▸ Texto para leer:
¿Escribir novelas, cuentos, poesías, libros informativos,
ensayos que recreen la violencia, que la expliquen, que la transformen
con una metáfora, que la nombren?
¿No era que debíamos proteger a los menores del mal en el mundo?
¿Darles historias felices, amables, justas?
¿Y si la realidad que escuchan, ven y sienten es otra?
…
Ilustración de Alfonso Ruano para |
“Me siento destrozada… ahorita fue mi
hijo, mañana puede ser otro niño inocente y no sabemos hasta cuándo va a
terminar tanta violencia”.
Roberta Evangelista Hernández era la madre
de David Josué García Evangelista, “El Zurdito”, un jugador de futbol de
15 años de edad asesinado por miembros de la policía municipal de
Iguala la noche del 26 de septiembre de 2014.

▸ Filas extraídas:
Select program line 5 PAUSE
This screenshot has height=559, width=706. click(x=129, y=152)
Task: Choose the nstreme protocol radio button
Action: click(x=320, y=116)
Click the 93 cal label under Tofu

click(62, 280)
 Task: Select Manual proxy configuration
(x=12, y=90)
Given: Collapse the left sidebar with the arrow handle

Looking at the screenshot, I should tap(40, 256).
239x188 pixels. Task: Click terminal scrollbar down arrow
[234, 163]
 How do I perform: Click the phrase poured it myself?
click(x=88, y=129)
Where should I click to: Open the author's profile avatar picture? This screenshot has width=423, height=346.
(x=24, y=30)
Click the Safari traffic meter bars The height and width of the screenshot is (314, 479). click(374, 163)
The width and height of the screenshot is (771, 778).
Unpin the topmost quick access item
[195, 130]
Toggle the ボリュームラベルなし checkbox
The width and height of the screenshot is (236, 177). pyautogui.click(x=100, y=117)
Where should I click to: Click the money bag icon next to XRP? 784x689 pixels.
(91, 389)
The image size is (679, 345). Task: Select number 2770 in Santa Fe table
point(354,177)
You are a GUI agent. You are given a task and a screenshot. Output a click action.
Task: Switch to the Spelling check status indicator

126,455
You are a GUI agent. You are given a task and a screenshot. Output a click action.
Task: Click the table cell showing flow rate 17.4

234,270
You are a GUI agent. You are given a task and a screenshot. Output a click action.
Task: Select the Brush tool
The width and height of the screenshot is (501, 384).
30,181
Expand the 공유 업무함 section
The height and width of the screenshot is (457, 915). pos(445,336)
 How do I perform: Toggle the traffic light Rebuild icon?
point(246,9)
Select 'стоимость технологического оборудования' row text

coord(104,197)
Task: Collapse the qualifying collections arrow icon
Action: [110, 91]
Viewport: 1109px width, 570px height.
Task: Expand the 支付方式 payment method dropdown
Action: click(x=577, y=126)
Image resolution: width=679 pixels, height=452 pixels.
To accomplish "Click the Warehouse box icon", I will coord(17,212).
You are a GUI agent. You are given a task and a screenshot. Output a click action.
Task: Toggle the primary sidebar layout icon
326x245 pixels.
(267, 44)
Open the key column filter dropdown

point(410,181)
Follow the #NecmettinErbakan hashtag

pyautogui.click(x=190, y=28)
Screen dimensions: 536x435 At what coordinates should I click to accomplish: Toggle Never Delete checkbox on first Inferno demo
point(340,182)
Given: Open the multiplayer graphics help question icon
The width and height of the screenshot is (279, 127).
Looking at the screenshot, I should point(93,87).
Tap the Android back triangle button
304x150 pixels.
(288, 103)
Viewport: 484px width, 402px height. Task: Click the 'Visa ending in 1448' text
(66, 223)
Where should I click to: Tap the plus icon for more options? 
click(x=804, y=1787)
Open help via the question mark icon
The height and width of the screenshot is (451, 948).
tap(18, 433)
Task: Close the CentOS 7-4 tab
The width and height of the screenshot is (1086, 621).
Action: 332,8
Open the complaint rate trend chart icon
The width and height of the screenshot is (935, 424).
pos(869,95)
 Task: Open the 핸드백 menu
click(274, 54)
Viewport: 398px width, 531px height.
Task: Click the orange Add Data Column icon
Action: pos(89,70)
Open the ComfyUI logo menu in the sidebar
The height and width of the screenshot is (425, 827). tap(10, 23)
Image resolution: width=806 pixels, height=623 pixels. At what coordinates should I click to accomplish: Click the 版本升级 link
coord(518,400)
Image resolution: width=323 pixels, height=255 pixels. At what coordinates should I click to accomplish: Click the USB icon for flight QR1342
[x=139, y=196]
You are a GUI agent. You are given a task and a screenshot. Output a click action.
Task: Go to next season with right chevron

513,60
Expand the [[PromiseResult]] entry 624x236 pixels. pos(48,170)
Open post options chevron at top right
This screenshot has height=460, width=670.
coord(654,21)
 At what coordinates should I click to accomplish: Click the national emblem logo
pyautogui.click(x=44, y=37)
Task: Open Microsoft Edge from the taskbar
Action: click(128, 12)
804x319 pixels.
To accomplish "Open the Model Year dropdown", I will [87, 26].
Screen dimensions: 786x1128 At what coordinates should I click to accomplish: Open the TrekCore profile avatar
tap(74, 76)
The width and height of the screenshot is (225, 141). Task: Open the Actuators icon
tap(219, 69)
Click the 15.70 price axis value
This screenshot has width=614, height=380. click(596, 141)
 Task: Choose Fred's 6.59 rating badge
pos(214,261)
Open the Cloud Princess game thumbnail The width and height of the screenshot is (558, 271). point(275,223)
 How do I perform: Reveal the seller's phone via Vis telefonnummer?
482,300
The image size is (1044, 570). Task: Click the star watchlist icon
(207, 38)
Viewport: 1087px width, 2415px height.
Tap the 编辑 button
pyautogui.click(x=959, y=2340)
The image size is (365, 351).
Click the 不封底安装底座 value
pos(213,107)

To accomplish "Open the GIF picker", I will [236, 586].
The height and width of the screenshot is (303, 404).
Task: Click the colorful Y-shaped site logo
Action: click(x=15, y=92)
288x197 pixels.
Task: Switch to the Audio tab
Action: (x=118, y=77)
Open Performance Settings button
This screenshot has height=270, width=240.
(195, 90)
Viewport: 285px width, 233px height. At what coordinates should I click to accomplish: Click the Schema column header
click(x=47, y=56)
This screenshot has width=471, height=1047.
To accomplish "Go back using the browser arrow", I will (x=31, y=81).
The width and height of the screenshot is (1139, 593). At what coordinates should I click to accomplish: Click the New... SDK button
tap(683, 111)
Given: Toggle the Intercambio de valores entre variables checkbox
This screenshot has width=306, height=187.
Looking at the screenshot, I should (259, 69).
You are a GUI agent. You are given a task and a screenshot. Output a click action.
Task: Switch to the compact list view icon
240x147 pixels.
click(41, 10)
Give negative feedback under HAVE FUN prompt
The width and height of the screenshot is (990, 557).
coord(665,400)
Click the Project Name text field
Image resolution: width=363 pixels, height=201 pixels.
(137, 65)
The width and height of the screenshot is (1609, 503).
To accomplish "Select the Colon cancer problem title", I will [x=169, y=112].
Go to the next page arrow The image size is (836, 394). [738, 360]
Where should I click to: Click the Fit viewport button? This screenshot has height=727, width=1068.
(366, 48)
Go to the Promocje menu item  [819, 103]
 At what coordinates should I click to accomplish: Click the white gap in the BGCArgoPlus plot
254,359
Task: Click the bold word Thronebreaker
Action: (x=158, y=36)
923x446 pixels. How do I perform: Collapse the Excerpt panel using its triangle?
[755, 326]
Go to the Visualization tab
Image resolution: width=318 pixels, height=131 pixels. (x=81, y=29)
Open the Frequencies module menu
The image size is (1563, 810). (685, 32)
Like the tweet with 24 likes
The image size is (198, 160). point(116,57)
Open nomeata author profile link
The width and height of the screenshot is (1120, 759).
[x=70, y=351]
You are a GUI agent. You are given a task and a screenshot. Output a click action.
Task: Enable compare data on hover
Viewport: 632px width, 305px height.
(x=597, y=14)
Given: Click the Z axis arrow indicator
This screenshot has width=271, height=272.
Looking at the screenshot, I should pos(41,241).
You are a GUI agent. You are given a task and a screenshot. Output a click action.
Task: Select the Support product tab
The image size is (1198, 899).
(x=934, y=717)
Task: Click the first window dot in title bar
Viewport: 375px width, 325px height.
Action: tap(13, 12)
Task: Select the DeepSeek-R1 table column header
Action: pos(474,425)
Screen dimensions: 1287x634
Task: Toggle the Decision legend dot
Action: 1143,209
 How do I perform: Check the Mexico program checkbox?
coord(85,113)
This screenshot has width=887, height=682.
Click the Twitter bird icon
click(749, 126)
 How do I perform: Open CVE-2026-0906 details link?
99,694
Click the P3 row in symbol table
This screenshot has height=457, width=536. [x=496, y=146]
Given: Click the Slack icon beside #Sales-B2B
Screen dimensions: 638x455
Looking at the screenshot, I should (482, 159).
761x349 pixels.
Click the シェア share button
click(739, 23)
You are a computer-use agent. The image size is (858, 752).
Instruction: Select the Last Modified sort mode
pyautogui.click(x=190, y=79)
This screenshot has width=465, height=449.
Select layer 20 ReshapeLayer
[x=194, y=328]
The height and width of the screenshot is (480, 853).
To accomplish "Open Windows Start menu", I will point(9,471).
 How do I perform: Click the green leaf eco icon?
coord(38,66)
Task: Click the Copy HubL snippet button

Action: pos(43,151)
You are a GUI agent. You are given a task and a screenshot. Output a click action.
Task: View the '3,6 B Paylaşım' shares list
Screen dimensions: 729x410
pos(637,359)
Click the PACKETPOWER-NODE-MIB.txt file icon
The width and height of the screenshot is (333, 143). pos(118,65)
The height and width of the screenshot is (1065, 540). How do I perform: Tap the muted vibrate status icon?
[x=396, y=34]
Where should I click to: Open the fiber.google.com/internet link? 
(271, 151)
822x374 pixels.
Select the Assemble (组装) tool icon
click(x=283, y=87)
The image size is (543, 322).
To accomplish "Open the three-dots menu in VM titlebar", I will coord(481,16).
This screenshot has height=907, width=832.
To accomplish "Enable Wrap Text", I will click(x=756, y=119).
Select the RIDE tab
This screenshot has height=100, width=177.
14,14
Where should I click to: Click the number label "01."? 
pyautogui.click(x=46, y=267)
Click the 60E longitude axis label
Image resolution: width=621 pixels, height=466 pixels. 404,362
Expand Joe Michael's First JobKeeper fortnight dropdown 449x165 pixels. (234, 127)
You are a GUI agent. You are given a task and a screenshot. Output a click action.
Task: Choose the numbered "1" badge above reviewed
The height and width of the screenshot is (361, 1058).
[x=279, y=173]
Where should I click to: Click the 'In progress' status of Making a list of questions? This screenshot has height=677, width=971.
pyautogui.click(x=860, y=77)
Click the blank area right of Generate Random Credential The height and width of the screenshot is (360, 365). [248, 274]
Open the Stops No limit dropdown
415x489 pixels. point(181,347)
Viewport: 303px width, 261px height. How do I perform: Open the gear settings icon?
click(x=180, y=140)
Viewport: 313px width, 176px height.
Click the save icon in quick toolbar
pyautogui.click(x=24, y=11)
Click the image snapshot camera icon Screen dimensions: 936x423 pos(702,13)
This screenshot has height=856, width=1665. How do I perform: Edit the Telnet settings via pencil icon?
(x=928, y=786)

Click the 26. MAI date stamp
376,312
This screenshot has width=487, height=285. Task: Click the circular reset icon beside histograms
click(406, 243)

▸ Tarea propuesta 1:
En el texto sobre la violencia y la escritura para menores, ¿qué edad tenía David Josué García Evangelista cuando lo asesinaron?
▸ Tarea propuesta 2:
Selecciona cada línea de las filas que contenga la palabra "program", distinguiendo entre mayúsculas y minúsculas.
El texto y las filas no tienen relación entre sí.

▸ Respuesta correcta 1:
Tenía 15 años.

▸ Respuesta correcta 2:
Select program line 5 PAUSE
 How do I perform: Check the Mexico program checkbox?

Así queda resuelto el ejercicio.